Hardware Implementation

It was decided to use two Sony PlayStation Eye cameras. This device has been designed to be used in various real-time image processing and object tracking applications such as The Eye Pet so seemed the ideal choice for the needs of the project due to its unusually high capture frame rate (60 hertz at a 640×480 pixel resolution, and 120 hertz at 320×240 pixels).

Perfect Pin Hole Camera model and Distorted Stereo camera
Fig 1. Perfect Pin Hole Camera model (left) and Distorted Stereo Camera (right)

By using two cameras, it is possible in the software to calculate the depth of field. Just as the human brain uses binocular disparity, which is the difference in image location of an object seen by the left and right eyes, to extract depth information from the two-dimensional retinal images in stereopsis, it possible in computer vision to use the disparity of features between two stereo images which is usually computed as a shift to the left of an image feature when viewed in the right image (correspondance). With a perfectly undistorted, aligned stereo rig and known correspondence, the depth Z can be found by using similar triangles (see left image in figure 1). However in practice the cameras will not be perfectly aligned nor free from lens distortion (see right image in figure 1). To correct this mathematically, the OpenCV library provides a number of functions which enable the system to carry out the following procedures:

  • Undistortion – to correct deviations from pin-hole camera
    • Radial Distortion – lens shape
    • Tangential Distortion – lens not parallel to plane
  • Rectification – align & adjusting distance between cameras
  • Correspondance – find same features in left & right camera views, resulting in disparity map
  • Reprojection – now known geometry, turn disparity map into distances using triangulation

Software Implementation

End effectors marked in red, Skeleton with named bones and corresponding Skinned Mesh
Fig 2. End effectors marked in red (left), Skeleton with named bones (centre) and corresponding Skinned Mesh (right)

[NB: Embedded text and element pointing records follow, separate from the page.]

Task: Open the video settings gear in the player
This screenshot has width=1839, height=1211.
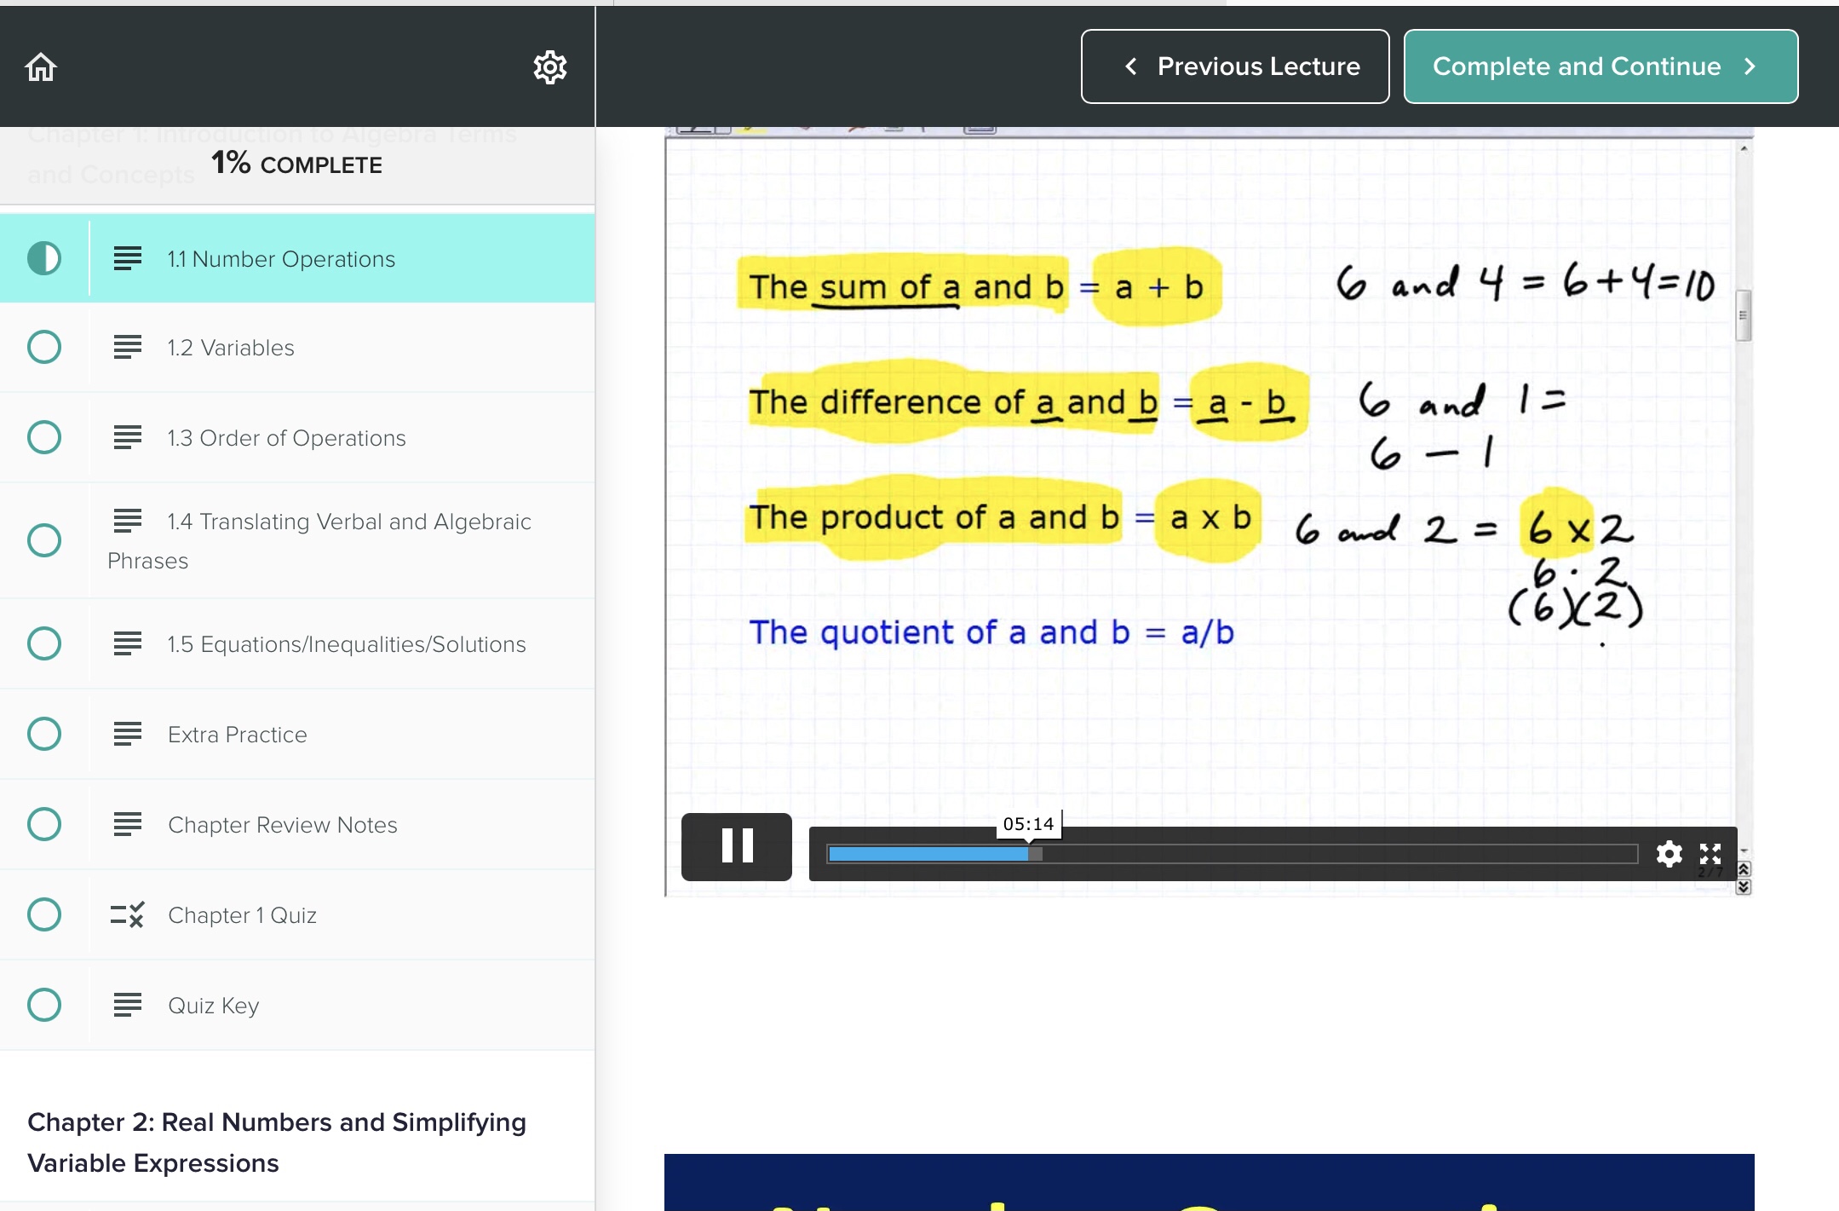Action: pos(1668,853)
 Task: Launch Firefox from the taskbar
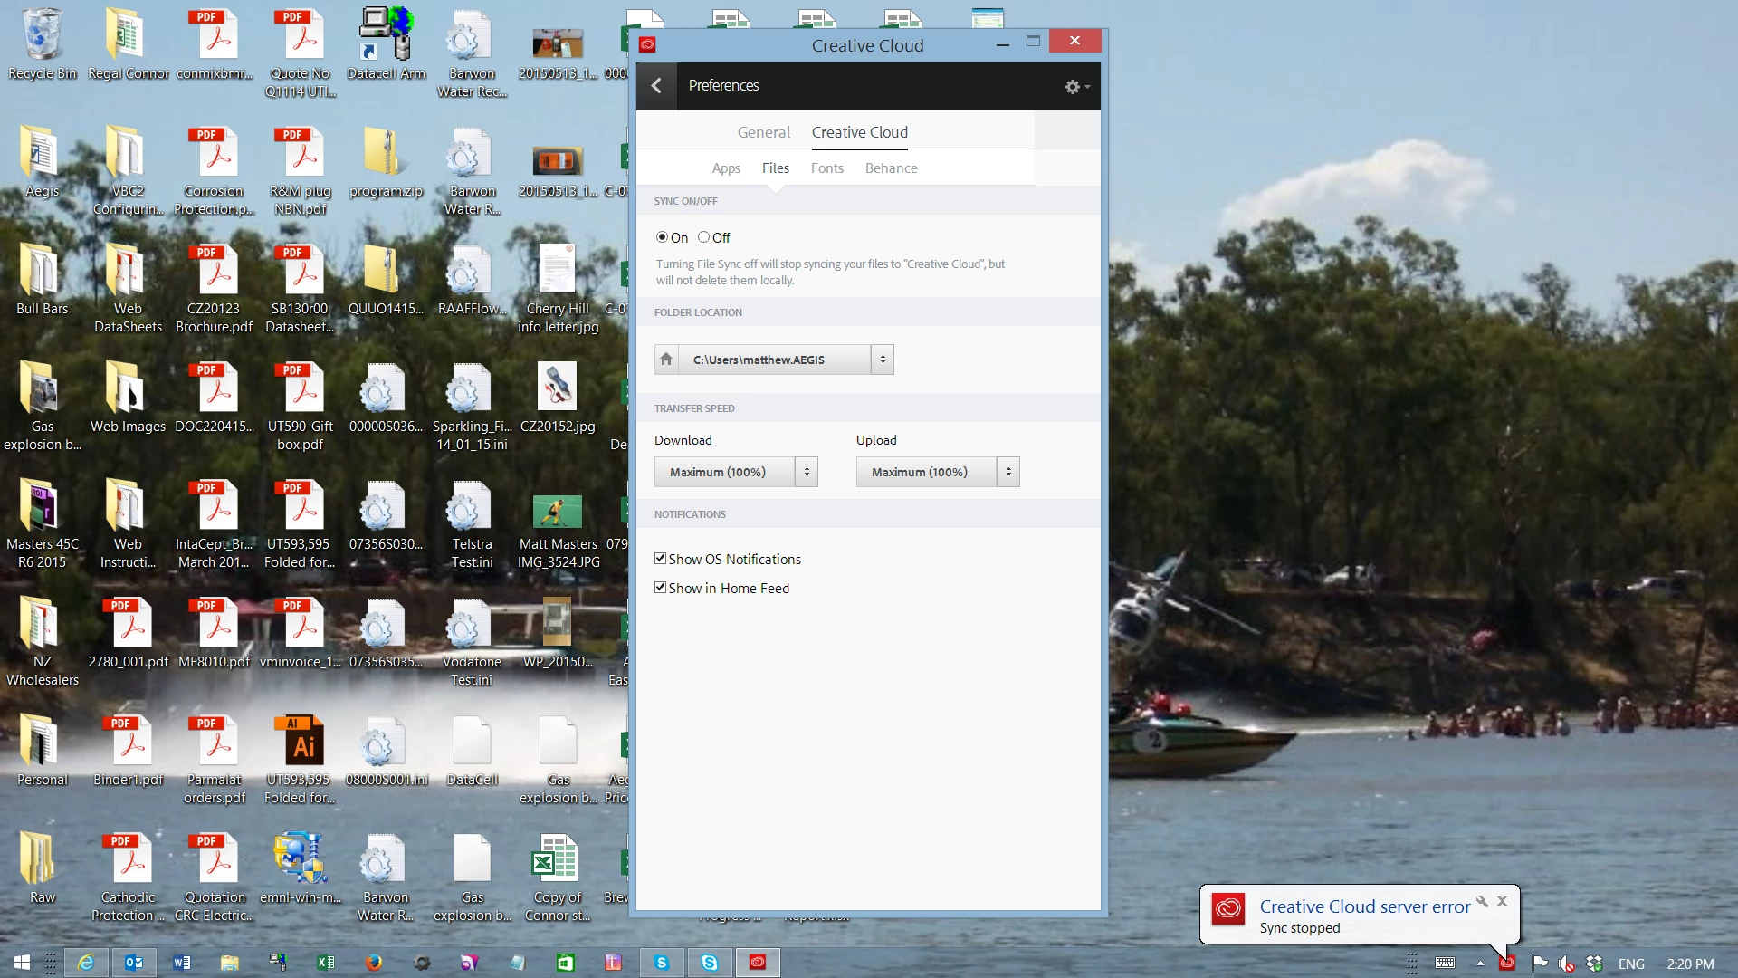click(373, 963)
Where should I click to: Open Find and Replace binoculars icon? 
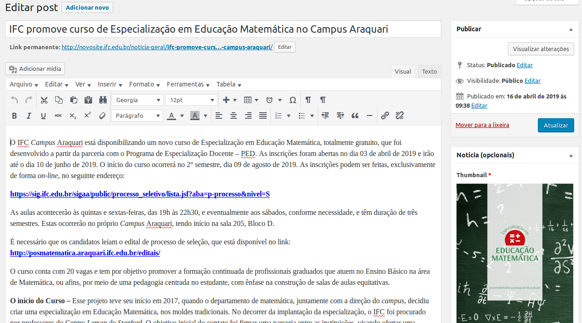click(103, 100)
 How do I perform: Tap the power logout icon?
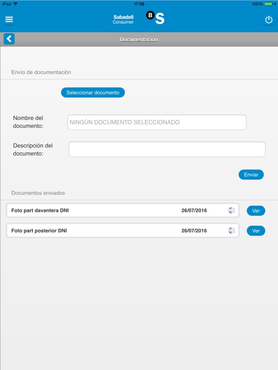tap(269, 20)

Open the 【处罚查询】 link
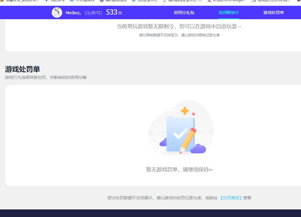coord(230,198)
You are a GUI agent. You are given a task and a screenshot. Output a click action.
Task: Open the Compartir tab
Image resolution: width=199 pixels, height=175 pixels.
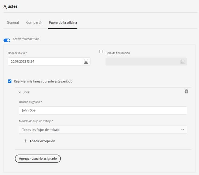(x=34, y=23)
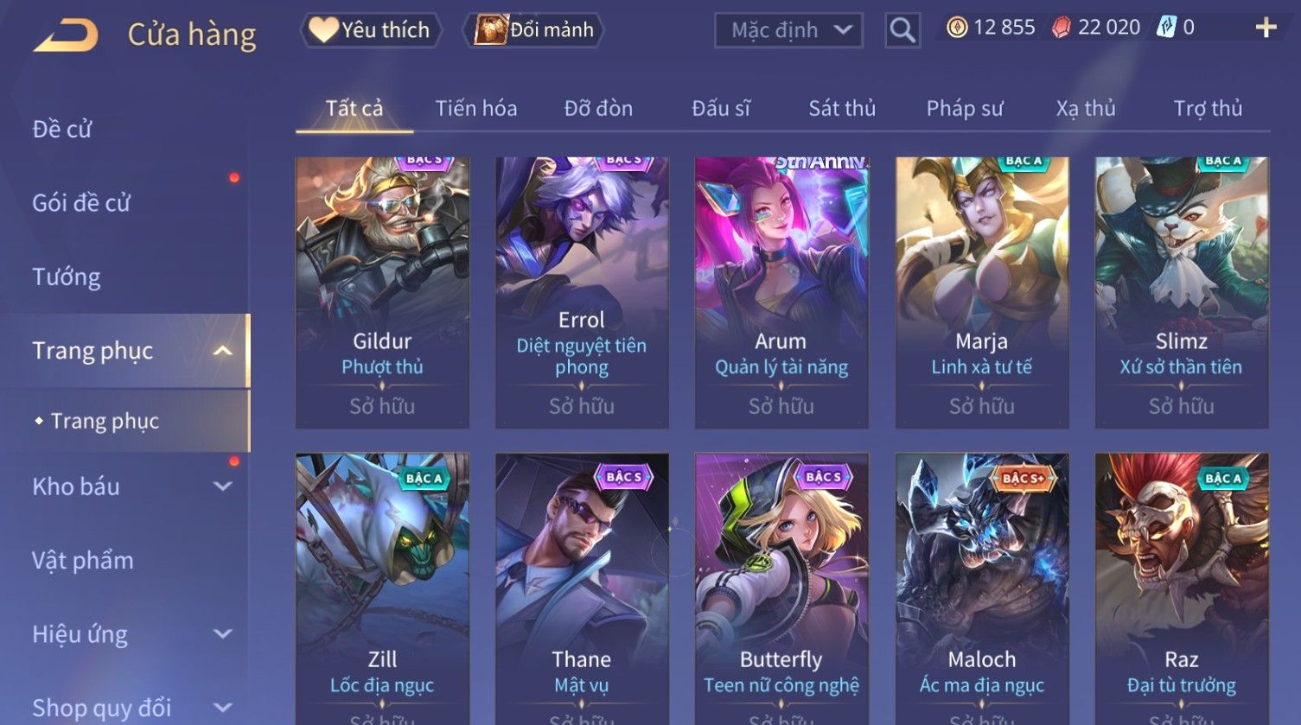Click the gold coin balance icon
This screenshot has height=725, width=1301.
956,28
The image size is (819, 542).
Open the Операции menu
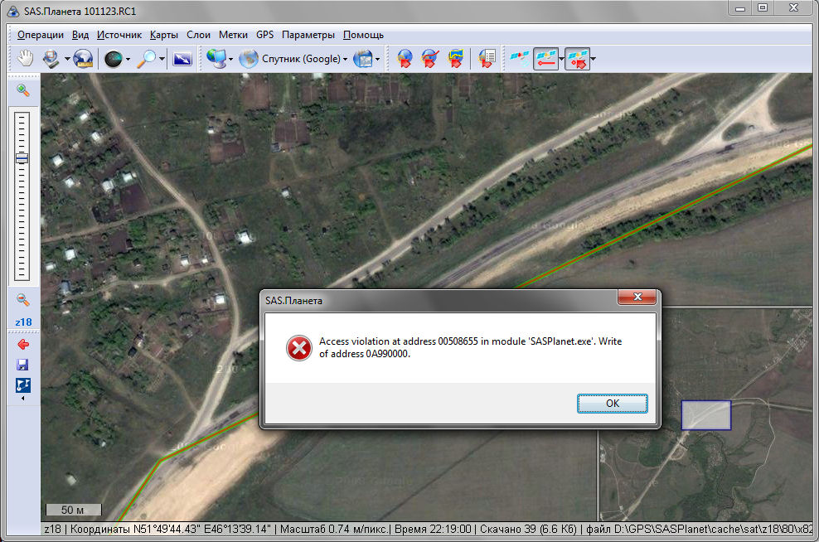41,35
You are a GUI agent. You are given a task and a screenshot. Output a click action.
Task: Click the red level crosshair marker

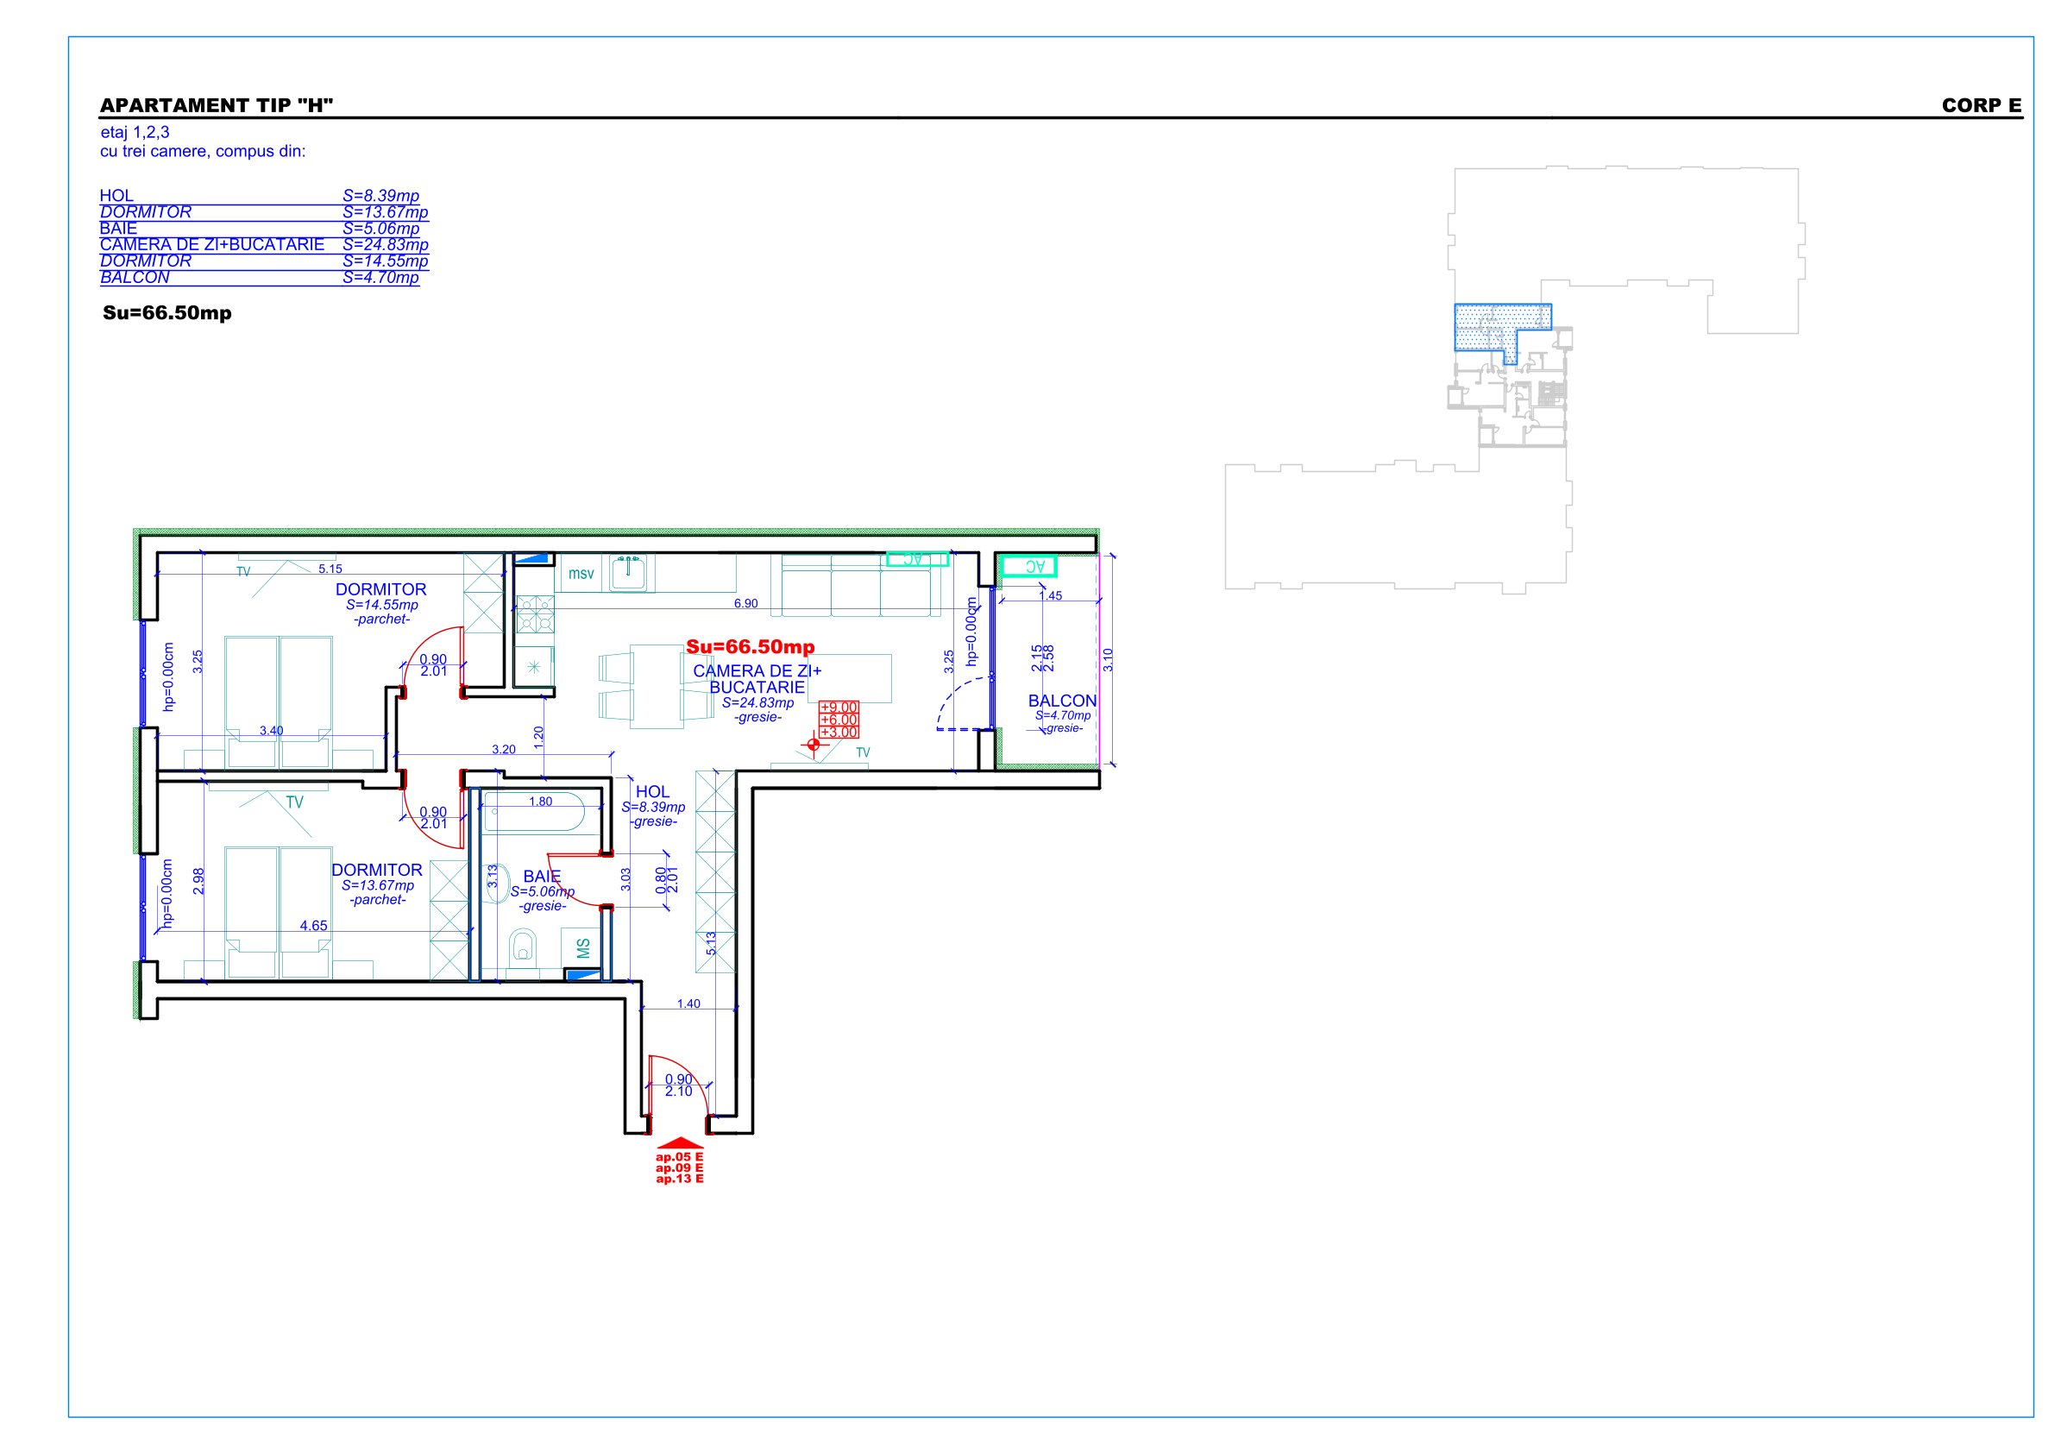pos(813,744)
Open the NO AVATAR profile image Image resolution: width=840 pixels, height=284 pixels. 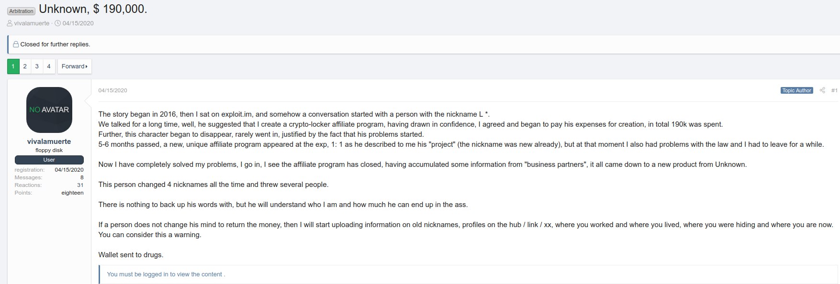click(x=49, y=110)
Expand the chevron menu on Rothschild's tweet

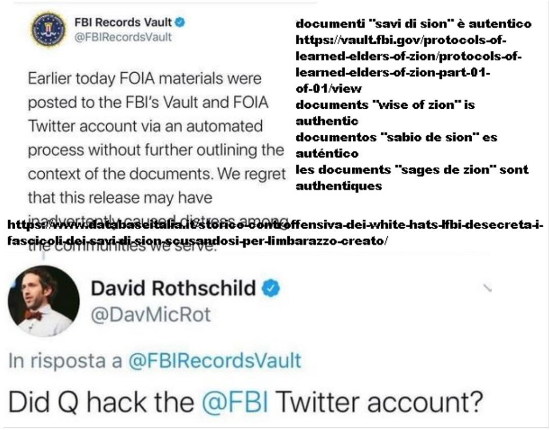click(487, 288)
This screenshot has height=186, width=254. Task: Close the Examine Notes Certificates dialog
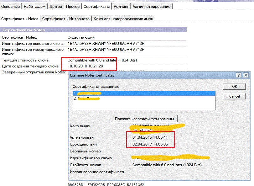[x=246, y=75]
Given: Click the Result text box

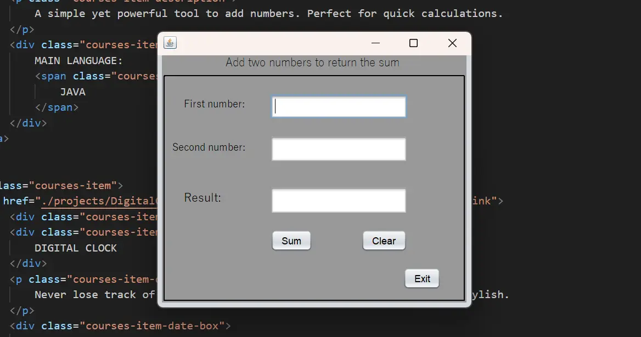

The central image in figure 2 shows a skeleton of a skinned mesh; this type of structure is created from several bones linked together in a hierarchical fashion. A bone usually has a parent bone and zero or more child bones. Any transformations applied to a parent bone also affect its children (and their children, and so on). After you have built or loaded a hierarchical bone structure, you can then apply a mesh to it so that each vertex in the mesh is linked to one or more bones as is shown in the right image of figure 2.

The system implements an inverse kinematic solution to the problem of mapping the user's movements to that of the skeleton of the skinned mesh. The principle of an inverse kinematics solution to a motion problem is that, given a position in world space and the end point of a linked chain (the end-effector, as marked in red on the left image of figure 2), determine the rotations that have to be applied to the linked chain in order that the end effector reaches the goal. Most of the study of this problem stems from robotics. Each joint can be rotated in one or more directions. A single joint that rotates in the heading, pitch and bank is described as having three degrees of freedom (3 DoF). For an object to be completely free moving, it must have six degrees of freedom (6 DoF).

The solutions to IK problems can be divided into two categories; analytical and numerical. Analytical solutions are generally the preferred way for simple IK chain with few links as they have an equation that can be solved directly. Numerical solutions attempt to find approximate (but somewhat accurate) solutions to the problem. The approximations are usually done by either iterating over the result, which finally converges toward the solution, or dividing the problem into smaller, more manageable chunks and solving those separately. Numerical IK solutions also tend to be more expensive compared to their analytical counterpart. The system uses analytical solutions (such as the Law of Cosines Algorithm).

Procedure for determining the position of the end-effector of the hand and a comparison of the results of using the Adaptive Skin Threshold algorithm
Fig 3. Procedure for determining the position of the end-effector of the hand and a comparison of the results of using the Adaptive Skin Threshold algorithm

To track the movement of the hands and head of the user, it is necessary to try and segment the figure from the background with a reasonable level of accuracy to avoid false positives. This movement of the user can then be analysed and the end-effectors of the head and hands can be mapped onto the skinned model. The system assumes the user is not wearing gloves nor a short sleeved shirt so that there will usually be three areas of flesh tone present, the head and the two hands. Figure 3 shows a comparison between the two techniques adopted for this purpose; using OpenCV's Adaptive Skin Threshold algorithm and converting the image to Hue Saturation Values (HSV) and limiting the range. Once these regions of interest have been determined, it is necessary to determine which one is the head end-effector and by a process of elimination the two others must be the hand end-effectors. This is achieved by using the Haar classifier, which builds a boosted rejection cascade. OpenCV implements a version of the face-detection technique first developed by Paul Viola and Michael Jones commonly known as the Viola-Jones detector and extended by Rainer Lienhart and Jochen Maydt to use diagonal features.